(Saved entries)
* * *
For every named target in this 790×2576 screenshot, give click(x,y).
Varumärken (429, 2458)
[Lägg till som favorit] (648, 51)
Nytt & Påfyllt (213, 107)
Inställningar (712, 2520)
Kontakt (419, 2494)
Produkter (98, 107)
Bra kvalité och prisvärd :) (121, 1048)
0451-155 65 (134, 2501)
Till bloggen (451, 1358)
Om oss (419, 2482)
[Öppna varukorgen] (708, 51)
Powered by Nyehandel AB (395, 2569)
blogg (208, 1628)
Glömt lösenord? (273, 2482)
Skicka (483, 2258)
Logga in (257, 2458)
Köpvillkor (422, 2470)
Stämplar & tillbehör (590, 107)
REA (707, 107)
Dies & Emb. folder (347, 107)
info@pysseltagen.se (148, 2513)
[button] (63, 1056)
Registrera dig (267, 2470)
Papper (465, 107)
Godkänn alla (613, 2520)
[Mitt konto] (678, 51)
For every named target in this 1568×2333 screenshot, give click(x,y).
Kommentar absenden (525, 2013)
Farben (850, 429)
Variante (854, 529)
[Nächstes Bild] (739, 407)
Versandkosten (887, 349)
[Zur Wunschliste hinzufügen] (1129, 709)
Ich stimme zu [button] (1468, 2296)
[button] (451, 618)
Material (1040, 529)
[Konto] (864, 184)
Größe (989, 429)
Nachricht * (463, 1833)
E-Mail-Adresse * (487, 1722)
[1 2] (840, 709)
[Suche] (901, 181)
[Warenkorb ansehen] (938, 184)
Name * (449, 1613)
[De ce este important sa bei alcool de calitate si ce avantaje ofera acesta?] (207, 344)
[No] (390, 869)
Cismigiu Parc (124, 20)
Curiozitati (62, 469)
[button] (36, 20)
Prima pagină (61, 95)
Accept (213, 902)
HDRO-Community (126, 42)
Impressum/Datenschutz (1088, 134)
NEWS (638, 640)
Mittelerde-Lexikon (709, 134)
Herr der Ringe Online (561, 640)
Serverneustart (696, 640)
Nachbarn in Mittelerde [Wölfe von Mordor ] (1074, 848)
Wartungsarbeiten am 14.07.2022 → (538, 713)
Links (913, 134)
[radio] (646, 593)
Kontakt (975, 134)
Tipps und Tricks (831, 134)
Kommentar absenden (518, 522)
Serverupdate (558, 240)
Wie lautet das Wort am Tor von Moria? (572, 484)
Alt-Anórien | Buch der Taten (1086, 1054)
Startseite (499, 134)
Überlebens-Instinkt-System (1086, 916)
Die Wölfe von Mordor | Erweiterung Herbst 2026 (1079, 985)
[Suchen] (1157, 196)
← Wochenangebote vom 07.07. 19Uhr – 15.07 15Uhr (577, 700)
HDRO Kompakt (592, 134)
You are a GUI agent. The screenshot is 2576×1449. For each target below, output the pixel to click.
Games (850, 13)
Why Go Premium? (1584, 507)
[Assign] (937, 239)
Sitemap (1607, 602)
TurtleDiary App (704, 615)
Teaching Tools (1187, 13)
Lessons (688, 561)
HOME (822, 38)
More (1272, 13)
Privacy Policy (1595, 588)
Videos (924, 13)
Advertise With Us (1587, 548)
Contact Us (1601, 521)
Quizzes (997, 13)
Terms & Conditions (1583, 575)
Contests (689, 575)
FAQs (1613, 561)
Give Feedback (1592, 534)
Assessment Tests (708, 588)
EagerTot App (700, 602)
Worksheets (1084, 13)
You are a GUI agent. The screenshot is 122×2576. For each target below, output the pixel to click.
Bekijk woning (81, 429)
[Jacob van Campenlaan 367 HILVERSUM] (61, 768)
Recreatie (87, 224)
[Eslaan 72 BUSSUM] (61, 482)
* * *
> [Problem to work on]: Recopy the records without any alteration.

> [Written response]:
For every named target in this 790×2576 screenshot, give click(x,y).
Varumärken (429, 2458)
[Lägg till som favorit] (648, 51)
Nytt & Påfyllt (213, 107)
Inställningar (712, 2520)
Kontakt (419, 2494)
Produkter (98, 107)
Bra kvalité och prisvärd :) (121, 1048)
0451-155 65 (134, 2501)
Till bloggen (451, 1358)
Om oss (419, 2482)
[Öppna varukorgen] (708, 51)
Powered by Nyehandel AB (395, 2569)
blogg (208, 1628)
Glömt lösenord? (273, 2482)
Skicka (483, 2258)
Logga in (257, 2458)
Köpvillkor (422, 2470)
Stämplar & tillbehör (590, 107)
REA (707, 107)
Dies & Emb. folder (347, 107)
info@pysseltagen.se (148, 2513)
[button] (63, 1056)
Registrera dig (267, 2470)
Papper (465, 107)
Godkänn alla (613, 2520)
[Mitt konto] (678, 51)
For every named target in this 1568×2333 screenshot, give click(x,y).
Kommentar absenden (525, 2013)
Farben (850, 429)
Variante (854, 529)
[Nächstes Bild] (739, 407)
Versandkosten (887, 349)
[Zur Wunschliste hinzufügen] (1129, 709)
Ich stimme zu [button] (1468, 2296)
[button] (451, 618)
Material (1040, 529)
[Konto] (864, 184)
Größe (989, 429)
Nachricht * (463, 1833)
E-Mail-Adresse * (487, 1722)
[1 2] (840, 709)
[Suche] (901, 181)
[Warenkorb ansehen] (938, 184)
Name * (449, 1613)
[De ce este important sa bei alcool de calitate si ce avantaje ofera acesta?] (207, 344)
[No] (390, 869)
Cismigiu Parc (124, 20)
Curiozitati (62, 469)
[button] (36, 20)
Prima pagină (61, 95)
Accept (213, 902)
HDRO-Community (126, 42)
Impressum/Datenschutz (1088, 134)
NEWS (638, 640)
Mittelerde-Lexikon (709, 134)
Herr der Ringe Online (561, 640)
Serverneustart (696, 640)
Nachbarn in Mittelerde [Wölfe von Mordor ] (1074, 848)
Wartungsarbeiten am 14.07.2022 → (538, 713)
Links (913, 134)
[radio] (646, 593)
Kontakt (975, 134)
Tipps und Tricks (831, 134)
Kommentar absenden (518, 522)
Serverupdate (558, 240)
Wie lautet das Wort am Tor von Moria? (572, 484)
Alt-Anórien | Buch der Taten (1086, 1054)
Startseite (499, 134)
Überlebens-Instinkt-System (1086, 916)
Die Wölfe von Mordor | Erweiterung Herbst 2026 (1079, 985)
[Suchen] (1157, 196)
← Wochenangebote vom 07.07. 19Uhr – 15.07 15Uhr (577, 700)
HDRO Kompakt (592, 134)
You are a GUI agent. The screenshot is 2576×1449. For each target below, output the pixel to click.
Games (850, 13)
Why Go Premium? (1584, 507)
[Assign] (937, 239)
Sitemap (1607, 602)
TurtleDiary App (704, 615)
Teaching Tools (1187, 13)
Lessons (688, 561)
HOME (822, 38)
More (1272, 13)
Privacy Policy (1595, 588)
Videos (924, 13)
Advertise With Us (1587, 548)
Contact Us (1601, 521)
Quizzes (997, 13)
Terms & Conditions (1583, 575)
Contests (689, 575)
FAQs (1613, 561)
Give Feedback (1592, 534)
Assessment Tests (708, 588)
EagerTot App (700, 602)
Worksheets (1084, 13)
You are a GUI agent. The screenshot is 122×2576. For each target below, output the pixel to click.
Bekijk woning (81, 429)
[Jacob van Campenlaan 367 HILVERSUM] (61, 768)
Recreatie (87, 224)
[Eslaan 72 BUSSUM] (61, 482)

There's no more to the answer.